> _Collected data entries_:

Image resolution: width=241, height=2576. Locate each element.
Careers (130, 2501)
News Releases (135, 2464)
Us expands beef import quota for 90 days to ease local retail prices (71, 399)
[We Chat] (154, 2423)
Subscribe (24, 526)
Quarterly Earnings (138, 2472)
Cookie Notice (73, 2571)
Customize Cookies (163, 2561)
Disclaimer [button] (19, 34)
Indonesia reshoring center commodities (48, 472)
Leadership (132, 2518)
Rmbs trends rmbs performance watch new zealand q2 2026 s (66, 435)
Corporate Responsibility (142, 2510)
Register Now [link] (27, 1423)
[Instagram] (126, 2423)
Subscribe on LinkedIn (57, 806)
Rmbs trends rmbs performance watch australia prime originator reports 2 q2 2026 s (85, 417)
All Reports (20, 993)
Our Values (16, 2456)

> _Required action_: Write out only those lines of the entries that lie between the line containing "Rmbs trends rmbs performance watch new" and the last line, inclusive, reproducing them exactly.

> _Solution_:
Rmbs trends rmbs performance watch new zealand q2 2026 s (66, 435)
Corporate Responsibility (142, 2510)
Register Now [link] (27, 1423)
[Instagram] (126, 2423)
Subscribe on LinkedIn (57, 806)
Rmbs trends rmbs performance watch australia prime originator reports 2 q2 2026 s (85, 417)
All Reports (20, 993)
Our Values (16, 2456)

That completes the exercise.